Monday, 17 September 2012

The Totem

Mr @Simonguy64 wrote the final line of this from something he saw on a walk and I took it as a writing exercise. This is far from perfect but it's what I wrote in three quarters of an hour based in the prompt. It also means Mr HenrySzabranski on the Twittermachine owes me hundreds of pounds. (cue maniacal laughter).

Anyway. What was written had something of the chant I associate with epic poems to it so I tried to carry a little of that flavour over. As I said, an experiment and as I've only just written it no real way to tell whether it's any good or not but here you go anyway.

You can read Henry Szabranski's (a man unreasonably obsessed with crabs) extrapolation of the same line, s'good, you should, here - CLICKY, CLICKY.

The Totem.

Four men poled the barge. Four torches held aloft in the twilight. Four of Atha's strongest slipping through the mist and across black water. Between their feet and the dead-peat-water only a collection of broken logs and twine.

Once they sang. 

Sang war songs to the shield beat of strong men. They sang no longer.. Atha Twisted Legs was dead. Atha who they had followed since they had been children. Atha who had won their respect through wiles, not force of arms. Atha, friend and king.

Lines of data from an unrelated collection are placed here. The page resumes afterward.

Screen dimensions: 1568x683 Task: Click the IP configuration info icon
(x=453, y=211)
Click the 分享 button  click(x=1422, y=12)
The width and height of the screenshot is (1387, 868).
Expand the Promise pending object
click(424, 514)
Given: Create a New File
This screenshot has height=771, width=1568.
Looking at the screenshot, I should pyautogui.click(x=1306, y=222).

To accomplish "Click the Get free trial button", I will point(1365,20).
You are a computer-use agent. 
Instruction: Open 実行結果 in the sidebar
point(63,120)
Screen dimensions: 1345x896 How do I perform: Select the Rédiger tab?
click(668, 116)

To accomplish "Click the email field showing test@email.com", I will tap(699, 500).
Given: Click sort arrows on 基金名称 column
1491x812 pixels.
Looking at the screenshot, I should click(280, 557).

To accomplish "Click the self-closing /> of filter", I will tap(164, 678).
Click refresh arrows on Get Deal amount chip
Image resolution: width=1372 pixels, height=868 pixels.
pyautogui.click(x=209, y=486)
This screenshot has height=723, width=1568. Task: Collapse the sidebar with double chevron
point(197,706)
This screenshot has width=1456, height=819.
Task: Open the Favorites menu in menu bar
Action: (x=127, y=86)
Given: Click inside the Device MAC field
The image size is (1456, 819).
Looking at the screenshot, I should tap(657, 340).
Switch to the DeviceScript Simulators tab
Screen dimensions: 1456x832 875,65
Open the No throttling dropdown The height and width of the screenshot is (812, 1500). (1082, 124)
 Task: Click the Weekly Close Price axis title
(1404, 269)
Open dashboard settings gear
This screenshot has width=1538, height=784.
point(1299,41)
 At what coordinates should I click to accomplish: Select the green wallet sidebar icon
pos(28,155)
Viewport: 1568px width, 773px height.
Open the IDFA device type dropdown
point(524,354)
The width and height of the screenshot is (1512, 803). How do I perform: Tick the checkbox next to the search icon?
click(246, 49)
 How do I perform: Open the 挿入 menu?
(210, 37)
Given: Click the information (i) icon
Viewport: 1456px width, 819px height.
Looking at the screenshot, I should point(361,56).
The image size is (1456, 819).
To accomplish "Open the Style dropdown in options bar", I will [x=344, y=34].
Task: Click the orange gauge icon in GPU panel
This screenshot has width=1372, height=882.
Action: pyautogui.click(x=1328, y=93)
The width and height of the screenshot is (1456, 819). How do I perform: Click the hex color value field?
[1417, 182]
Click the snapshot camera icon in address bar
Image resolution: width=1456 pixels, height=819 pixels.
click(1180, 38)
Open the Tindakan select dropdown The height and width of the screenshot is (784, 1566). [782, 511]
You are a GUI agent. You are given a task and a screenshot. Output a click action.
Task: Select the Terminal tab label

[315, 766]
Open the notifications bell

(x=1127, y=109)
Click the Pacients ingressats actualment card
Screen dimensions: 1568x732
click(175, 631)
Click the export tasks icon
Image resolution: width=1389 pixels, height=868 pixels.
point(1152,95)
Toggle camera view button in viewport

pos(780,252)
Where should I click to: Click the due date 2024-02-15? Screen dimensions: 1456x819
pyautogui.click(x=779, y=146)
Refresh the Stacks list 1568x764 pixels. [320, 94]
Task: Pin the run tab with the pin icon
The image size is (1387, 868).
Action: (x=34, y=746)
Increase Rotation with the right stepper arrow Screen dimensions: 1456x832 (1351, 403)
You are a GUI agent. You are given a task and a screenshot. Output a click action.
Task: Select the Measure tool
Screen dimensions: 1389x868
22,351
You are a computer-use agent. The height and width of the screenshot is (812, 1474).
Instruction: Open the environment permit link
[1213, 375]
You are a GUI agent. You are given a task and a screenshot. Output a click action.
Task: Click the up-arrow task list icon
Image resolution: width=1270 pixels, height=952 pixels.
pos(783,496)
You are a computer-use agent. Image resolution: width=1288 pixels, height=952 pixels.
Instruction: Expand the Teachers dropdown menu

The lands of the swamp people surrounded them. A people as brutal, treacherous and poisonous, as their land. Had not Atha extended his hand in friendship? Asked of them to join? To move together and banish darkness from the land? How could Atha know that the swamp people have old ways,  ways as black as the bodies they left in the waters. The swamp people would do ought to preserve those ways. They took Atha's hand, their friendship gift had been poison and arrows.

Atha's dream of light had died. The light within his men had died. The Ten People's dream had fallen that dark day. Atha's strongest had been cast out. 'Why did you not die in your place?' their women cried. 'Why did you not die with our king?' their women cried. 'You have brought a curse upon us,' their women cried.

The King of the swamps sent his men out from the misted, wet lands. The darkness Atha had fought spread a little further.

And Arna Strongheart was ashamed.

And Leil the Smith was ashamed.

And Dayl the Hot Tempered was ashamed.

And Verun the Quick was ashamed.

Together they swore the death oath. To go to the shame tree in the swamplands and raise the skull of Atha as their totem. To carry his light over the darkwater. To end their lives trying to end the swamp king in the service and company of their king and friend.

Four torches lit the twilight. Strange birds of the swamplands called out their sadness. Far away, drifting over on the stinking, thin, air the one note battle chants of the swamp people.

They found the place. A raised branch emerging from the gloom, pointing up at a seldom seen sky. Atha's strongest attached ropes and pulled the shame tree from the depths of the swamp.

Heavy with black water.

Thick with the stink of death.

Branches raised

Twisted roots dripping.

The shame tree stood tall and proud from the water. Arna took his axe and split the bound black wood. Inside was Atha shamed. His flesh leathered and tanned by the peatwater.

'No,' said Arna Strongheart and let his torch drop into the black water.

'No,' said Leil the Smith and let his torch drop into the black water.

'No' said Dayl the Hot Tempered and let his torch drop into the black water.

Only Verun the Quick did not speak. He lifted his torch and stared at the ruined skull of Atha. Smashed into a million pieces by swamp people clubs. Atha's sagging blackened skin pierced with the feather magic of swamp people priests. This skull could not be raised. This totem could not crown their prow. Atha's strong spirit had been banished from his body.

But Veron the Quick did not give his torch to the dark waters.

'Nothing escapes this water,' he said. 'All is preserved, changed.' He lifted his torch. 'See?'

Arna Strongheart lit a torch and he saw how the shame tree had thick branch-arms.

Leil the Smith  lit a torch and he saw how the shame tree had twisted root-legs.

Dayl the hot Tempered lit a torch and he saw how the shame tree had blackened trunk-ribs.

'Here' said Verun the Quick, 'is our king. Trapped within the wood. Raise your axe once more Arna Strongheart.'

And then they took the tree's skull. And they nailed it to the prow of their barge. 


P.S. Apologies for the generic fantasy names.


  1. Dude. You spelled my name wrong. For this crime and others (not specified here), I must unleash the crustaceans upon your exceptional tresses.

  2. Oops. I shall fixify straightaway. Why can't you be called Smith? Eh?